[Saved data entries]

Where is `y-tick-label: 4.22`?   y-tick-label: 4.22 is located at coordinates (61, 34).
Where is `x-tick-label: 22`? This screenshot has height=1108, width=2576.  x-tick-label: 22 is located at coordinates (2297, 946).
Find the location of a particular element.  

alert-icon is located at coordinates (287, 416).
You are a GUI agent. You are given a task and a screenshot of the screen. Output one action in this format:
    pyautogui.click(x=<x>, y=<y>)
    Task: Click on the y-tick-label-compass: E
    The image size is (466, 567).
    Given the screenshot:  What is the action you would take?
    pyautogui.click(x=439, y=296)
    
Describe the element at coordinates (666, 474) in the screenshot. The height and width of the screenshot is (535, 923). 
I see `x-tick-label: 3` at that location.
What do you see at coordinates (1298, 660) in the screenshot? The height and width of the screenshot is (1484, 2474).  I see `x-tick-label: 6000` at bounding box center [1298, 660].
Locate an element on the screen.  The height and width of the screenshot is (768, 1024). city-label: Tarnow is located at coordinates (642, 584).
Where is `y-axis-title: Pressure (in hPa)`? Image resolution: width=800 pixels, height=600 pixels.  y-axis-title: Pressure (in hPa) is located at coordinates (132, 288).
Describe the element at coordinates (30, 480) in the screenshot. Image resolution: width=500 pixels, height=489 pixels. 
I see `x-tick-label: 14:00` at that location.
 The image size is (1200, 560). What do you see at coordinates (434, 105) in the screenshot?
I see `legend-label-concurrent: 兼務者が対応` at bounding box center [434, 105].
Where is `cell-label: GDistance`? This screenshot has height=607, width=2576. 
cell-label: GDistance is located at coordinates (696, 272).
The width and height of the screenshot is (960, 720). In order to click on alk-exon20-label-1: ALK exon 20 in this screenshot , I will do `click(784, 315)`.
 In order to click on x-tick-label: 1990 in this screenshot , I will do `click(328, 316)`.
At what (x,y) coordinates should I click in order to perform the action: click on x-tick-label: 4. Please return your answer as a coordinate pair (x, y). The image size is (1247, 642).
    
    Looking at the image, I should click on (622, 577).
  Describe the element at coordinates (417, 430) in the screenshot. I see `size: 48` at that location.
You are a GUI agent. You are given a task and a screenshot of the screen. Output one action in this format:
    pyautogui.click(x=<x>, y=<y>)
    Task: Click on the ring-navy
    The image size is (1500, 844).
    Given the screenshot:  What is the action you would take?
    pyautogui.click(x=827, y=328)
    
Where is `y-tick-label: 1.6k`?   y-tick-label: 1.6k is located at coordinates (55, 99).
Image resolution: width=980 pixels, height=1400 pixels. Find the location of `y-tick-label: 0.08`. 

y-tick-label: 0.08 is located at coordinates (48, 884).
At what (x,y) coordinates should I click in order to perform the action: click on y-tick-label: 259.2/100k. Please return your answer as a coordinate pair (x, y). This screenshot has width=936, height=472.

▶ [TASK DETAILS]: Duplicate every row above, character for character.

▶ [PROBLEM SOLUTION]:
Where is `y-tick-label: 4.22`?   y-tick-label: 4.22 is located at coordinates (61, 34).
Where is `x-tick-label: 22`? This screenshot has height=1108, width=2576.  x-tick-label: 22 is located at coordinates (2297, 946).
Find the location of a particular element.  

alert-icon is located at coordinates (287, 416).
You are a GUI agent. You are given a task and a screenshot of the screen. Output one action in this format:
    pyautogui.click(x=<x>, y=<y>)
    Task: Click on the y-tick-label-compass: E
    The image size is (466, 567).
    Given the screenshot:  What is the action you would take?
    pyautogui.click(x=439, y=296)
    
Describe the element at coordinates (666, 474) in the screenshot. The height and width of the screenshot is (535, 923). 
I see `x-tick-label: 3` at that location.
What do you see at coordinates (1298, 660) in the screenshot? The height and width of the screenshot is (1484, 2474).  I see `x-tick-label: 6000` at bounding box center [1298, 660].
Locate an element on the screen.  The height and width of the screenshot is (768, 1024). city-label: Tarnow is located at coordinates (642, 584).
Where is `y-axis-title: Pressure (in hPa)`? Image resolution: width=800 pixels, height=600 pixels.  y-axis-title: Pressure (in hPa) is located at coordinates (132, 288).
Describe the element at coordinates (30, 480) in the screenshot. Image resolution: width=500 pixels, height=489 pixels. 
I see `x-tick-label: 14:00` at that location.
 The image size is (1200, 560). What do you see at coordinates (434, 105) in the screenshot?
I see `legend-label-concurrent: 兼務者が対応` at bounding box center [434, 105].
Where is `cell-label: GDistance`? This screenshot has height=607, width=2576. 
cell-label: GDistance is located at coordinates (696, 272).
The width and height of the screenshot is (960, 720). In order to click on alk-exon20-label-1: ALK exon 20 in this screenshot , I will do `click(784, 315)`.
 In order to click on x-tick-label: 1990 in this screenshot , I will do `click(328, 316)`.
At what (x,y) coordinates should I click in order to perform the action: click on x-tick-label: 4. Please return your answer as a coordinate pair (x, y). The image size is (1247, 642).
    
    Looking at the image, I should click on (622, 577).
  Describe the element at coordinates (417, 430) in the screenshot. I see `size: 48` at that location.
You are a GUI agent. You are given a task and a screenshot of the screen. Output one action in this format:
    pyautogui.click(x=<x>, y=<y>)
    Task: Click on the ring-navy
    The image size is (1500, 844).
    Given the screenshot:  What is the action you would take?
    pyautogui.click(x=827, y=328)
    
Where is `y-tick-label: 1.6k`?   y-tick-label: 1.6k is located at coordinates (55, 99).
Image resolution: width=980 pixels, height=1400 pixels. Find the location of `y-tick-label: 0.08`. 

y-tick-label: 0.08 is located at coordinates (48, 884).
At what (x,y) coordinates should I click in order to perform the action: click on y-tick-label: 259.2/100k. Please return your answer as a coordinate pair (x, y). This screenshot has width=936, height=472.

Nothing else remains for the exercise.